Sharing Consciousness

Roger Penrose- “Seeing is the essence of consciousness.”

When we open our eyes, we let in a vast channel of information. What we know we recognize, what we don’t we compare to other things until we find revealing similarity. In this way, the brain accumulates information for identifying and anticipating what happens in our surroundings. Our life experience builds layers of analogy on similarity of form. Perception of form is the first layer of understanding.

Explaining the brain does not presume to explain consciousness. Much is understood about the brain’s plasticity, creating circuits, strengthening those reused, while unused paths wither. How we store and retrieve and associate our personal library of life has been thoroughly investigated. Not consciousness. Though there are scientists that argue that consciousness is a phenomenon that arises from the brain itself, a localized consciousness inside a particular body, it’s a theory with nothing yet to back it up. But those not locked into a mechanical model, like the late David Bohm (quantum physics) and Rupert Sheldrake (biology) see the brain more like a receiver, the medium through which consciousness flows, just like the heart pumps the blood but didn’t make the blood and the lungs breathe the air from outside. We are vessels through which all the elements of life flow. Experience crafts the frequencies we receive so individuals experience consciousness according to the brain’s tuning occurring as a result of personal life, and learning may tune us to a broader spectrum of information in the overall field of consciousness.

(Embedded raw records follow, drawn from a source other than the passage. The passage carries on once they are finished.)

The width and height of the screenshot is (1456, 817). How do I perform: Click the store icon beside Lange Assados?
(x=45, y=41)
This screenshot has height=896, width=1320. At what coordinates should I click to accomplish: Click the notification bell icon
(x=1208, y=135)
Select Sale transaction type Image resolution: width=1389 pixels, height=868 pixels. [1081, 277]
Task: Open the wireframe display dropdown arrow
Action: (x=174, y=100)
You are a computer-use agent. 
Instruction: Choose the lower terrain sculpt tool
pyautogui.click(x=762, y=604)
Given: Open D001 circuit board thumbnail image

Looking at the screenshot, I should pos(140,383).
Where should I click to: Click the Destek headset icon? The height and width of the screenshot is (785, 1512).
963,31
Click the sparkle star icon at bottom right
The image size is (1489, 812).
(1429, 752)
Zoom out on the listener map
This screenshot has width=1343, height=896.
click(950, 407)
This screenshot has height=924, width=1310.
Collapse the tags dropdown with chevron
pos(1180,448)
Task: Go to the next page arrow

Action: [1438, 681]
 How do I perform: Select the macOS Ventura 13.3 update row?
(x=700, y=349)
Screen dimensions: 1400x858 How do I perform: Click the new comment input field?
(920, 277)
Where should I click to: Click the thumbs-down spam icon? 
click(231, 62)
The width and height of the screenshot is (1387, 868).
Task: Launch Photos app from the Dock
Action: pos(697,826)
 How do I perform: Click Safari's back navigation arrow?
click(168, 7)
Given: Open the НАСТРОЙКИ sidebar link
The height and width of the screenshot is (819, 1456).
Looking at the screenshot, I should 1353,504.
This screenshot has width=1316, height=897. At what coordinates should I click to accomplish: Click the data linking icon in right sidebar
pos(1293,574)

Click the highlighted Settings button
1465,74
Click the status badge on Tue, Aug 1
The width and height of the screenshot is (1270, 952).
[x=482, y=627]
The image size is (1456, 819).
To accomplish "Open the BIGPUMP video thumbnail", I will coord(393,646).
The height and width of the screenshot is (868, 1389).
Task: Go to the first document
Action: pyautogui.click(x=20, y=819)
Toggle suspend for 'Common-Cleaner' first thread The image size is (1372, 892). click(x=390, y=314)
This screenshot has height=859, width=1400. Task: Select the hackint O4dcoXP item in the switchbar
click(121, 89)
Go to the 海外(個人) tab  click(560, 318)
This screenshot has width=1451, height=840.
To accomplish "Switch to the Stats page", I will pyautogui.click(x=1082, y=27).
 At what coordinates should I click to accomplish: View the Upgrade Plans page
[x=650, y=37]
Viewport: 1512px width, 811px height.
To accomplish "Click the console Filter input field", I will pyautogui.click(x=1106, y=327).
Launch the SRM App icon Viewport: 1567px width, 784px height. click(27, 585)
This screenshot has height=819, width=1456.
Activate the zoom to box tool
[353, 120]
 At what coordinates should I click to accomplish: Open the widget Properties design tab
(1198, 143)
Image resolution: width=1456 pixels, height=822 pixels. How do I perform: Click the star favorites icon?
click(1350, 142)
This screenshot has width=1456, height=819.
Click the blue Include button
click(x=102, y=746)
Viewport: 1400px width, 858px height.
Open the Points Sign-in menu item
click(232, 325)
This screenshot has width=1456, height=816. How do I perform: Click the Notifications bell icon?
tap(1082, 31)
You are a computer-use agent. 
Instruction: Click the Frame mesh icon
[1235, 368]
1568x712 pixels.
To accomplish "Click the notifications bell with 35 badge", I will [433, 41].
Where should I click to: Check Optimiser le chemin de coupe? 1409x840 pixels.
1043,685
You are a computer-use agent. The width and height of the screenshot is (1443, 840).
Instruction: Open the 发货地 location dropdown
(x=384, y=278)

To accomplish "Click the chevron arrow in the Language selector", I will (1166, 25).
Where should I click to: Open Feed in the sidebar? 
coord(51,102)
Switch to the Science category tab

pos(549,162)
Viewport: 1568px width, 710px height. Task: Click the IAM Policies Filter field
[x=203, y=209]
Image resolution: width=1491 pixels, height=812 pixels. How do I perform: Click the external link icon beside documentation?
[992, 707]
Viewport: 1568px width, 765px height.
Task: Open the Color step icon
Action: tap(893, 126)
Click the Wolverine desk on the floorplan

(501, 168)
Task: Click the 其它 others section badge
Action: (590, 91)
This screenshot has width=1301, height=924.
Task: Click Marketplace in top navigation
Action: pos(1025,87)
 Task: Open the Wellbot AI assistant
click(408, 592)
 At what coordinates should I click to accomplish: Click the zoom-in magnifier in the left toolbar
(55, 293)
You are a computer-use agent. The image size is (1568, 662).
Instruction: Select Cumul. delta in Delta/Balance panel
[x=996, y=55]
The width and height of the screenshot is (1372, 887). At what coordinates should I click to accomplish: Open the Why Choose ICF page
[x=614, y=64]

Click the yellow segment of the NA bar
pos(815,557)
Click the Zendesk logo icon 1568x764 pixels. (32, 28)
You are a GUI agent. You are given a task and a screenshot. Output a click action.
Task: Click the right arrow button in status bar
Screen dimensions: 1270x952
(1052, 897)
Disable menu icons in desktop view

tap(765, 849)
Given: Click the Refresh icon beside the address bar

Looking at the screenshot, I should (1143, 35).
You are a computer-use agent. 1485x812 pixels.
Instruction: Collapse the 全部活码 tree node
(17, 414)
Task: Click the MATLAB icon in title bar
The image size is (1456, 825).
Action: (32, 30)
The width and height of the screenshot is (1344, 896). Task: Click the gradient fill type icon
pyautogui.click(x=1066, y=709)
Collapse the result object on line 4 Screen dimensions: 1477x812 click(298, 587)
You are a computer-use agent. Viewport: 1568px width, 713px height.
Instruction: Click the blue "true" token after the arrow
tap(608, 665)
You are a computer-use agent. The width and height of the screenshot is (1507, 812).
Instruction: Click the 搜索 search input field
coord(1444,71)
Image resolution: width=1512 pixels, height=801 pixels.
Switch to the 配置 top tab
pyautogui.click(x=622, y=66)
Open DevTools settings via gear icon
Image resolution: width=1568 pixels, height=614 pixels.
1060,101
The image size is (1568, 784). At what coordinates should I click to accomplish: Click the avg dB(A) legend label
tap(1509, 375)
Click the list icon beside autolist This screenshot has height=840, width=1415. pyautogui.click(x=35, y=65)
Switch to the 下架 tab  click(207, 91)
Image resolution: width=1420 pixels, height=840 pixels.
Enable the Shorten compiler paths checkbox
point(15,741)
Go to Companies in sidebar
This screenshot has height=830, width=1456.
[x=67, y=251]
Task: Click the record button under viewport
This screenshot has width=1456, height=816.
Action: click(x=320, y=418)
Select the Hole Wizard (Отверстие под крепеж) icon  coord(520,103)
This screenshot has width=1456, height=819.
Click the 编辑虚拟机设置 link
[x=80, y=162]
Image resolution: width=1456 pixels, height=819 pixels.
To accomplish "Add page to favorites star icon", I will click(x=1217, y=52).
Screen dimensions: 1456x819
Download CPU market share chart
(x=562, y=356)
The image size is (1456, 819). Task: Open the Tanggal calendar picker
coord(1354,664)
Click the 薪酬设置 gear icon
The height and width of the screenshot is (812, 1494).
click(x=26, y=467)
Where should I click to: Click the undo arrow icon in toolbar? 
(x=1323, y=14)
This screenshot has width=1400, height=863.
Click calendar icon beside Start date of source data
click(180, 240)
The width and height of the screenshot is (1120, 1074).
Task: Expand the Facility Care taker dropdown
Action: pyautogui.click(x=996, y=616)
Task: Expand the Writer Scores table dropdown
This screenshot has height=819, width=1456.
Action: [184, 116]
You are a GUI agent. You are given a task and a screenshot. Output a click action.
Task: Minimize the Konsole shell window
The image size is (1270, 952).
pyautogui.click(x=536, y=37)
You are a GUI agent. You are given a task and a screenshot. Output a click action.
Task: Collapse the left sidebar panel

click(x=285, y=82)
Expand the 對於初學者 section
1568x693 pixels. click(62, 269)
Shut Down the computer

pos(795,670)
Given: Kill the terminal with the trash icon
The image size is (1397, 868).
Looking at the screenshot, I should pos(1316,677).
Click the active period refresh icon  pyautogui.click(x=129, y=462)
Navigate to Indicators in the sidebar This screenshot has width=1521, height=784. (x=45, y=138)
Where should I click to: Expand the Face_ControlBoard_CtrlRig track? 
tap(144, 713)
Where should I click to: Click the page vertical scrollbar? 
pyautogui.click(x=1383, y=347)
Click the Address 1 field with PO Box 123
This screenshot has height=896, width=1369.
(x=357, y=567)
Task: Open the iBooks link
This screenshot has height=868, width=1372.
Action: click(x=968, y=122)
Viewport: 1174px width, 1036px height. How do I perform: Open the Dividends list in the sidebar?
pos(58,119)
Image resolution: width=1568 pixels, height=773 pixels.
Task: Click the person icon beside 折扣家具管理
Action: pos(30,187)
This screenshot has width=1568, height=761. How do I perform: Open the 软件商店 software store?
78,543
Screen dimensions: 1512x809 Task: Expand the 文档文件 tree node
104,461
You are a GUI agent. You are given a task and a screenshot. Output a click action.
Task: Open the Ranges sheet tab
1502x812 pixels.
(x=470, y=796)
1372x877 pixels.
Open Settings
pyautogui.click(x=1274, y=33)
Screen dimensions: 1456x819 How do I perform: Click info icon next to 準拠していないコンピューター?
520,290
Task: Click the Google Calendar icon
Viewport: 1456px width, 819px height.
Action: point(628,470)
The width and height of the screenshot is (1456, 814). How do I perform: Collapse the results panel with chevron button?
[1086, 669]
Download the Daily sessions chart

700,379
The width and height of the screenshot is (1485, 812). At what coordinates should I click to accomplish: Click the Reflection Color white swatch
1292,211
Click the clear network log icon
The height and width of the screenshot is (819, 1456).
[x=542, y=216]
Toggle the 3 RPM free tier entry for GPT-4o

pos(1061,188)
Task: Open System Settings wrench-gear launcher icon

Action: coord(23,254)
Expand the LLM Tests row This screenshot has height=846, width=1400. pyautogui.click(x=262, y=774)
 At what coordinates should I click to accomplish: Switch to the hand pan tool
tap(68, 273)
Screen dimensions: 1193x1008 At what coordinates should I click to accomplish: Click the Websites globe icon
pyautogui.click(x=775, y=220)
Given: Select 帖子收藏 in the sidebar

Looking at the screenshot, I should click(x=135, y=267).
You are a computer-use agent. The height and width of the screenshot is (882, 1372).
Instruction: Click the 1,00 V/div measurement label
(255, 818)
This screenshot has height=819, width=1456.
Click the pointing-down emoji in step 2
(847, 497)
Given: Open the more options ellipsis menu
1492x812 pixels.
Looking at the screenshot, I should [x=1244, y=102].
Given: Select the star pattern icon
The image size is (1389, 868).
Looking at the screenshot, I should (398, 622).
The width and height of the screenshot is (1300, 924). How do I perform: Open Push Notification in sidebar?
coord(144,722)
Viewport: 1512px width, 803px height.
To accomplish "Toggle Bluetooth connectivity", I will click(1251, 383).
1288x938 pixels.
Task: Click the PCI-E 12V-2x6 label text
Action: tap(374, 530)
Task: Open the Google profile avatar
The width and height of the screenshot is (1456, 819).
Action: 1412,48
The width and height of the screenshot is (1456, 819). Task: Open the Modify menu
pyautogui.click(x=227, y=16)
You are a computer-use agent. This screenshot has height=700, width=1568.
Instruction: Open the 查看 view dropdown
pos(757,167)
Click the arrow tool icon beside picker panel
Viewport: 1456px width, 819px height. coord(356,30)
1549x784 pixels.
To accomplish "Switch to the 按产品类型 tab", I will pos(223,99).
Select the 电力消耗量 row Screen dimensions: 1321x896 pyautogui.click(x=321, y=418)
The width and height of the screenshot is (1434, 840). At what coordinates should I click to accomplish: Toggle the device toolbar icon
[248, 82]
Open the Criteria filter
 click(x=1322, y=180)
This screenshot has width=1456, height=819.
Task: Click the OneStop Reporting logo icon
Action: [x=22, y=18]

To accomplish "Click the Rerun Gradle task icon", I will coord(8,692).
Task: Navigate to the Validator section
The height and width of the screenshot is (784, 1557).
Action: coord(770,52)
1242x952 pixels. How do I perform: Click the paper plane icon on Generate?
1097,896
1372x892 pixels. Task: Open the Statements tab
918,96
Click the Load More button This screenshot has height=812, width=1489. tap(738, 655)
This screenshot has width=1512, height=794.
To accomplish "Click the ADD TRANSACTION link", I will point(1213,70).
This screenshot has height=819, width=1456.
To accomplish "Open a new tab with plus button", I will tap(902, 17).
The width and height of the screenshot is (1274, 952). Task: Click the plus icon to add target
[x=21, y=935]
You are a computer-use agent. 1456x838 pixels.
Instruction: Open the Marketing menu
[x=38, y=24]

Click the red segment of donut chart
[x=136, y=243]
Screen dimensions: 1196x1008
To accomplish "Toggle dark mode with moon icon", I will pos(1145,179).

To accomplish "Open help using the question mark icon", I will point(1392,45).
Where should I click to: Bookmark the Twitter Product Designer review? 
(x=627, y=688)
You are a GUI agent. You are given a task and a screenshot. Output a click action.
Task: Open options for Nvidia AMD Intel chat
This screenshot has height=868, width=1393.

When Sri Aurobindo says the “practical currency of (one)self” is not “the thing itself” he’s encouraging us to look beyond the body/mind to an enlarged realization of consciousness.
 Alan Watts says the Christian “good news” Jesus delivered was that we had God within us, never separate, the actual seeing Self. The awareness within may be a feature of the animating life force. Many artists have a sense of being a conduit for ideas that may flow from beyond the personal self. To consider ourselves as collaborators, participants in a larger mind is humbling but opens us to our connection to the human species, offering what we see to the whole.


Without a philosophy that unites us, we drift apart. Chaos theory suggests that what appears chaotic will show a beautiful order if we step back to see a bigger picture. The encompassing metaphors of various religions should not be barriers when stepping back shows the universal structure beneath them. Just like we all share the earth we may also share the consciousness that flows through us.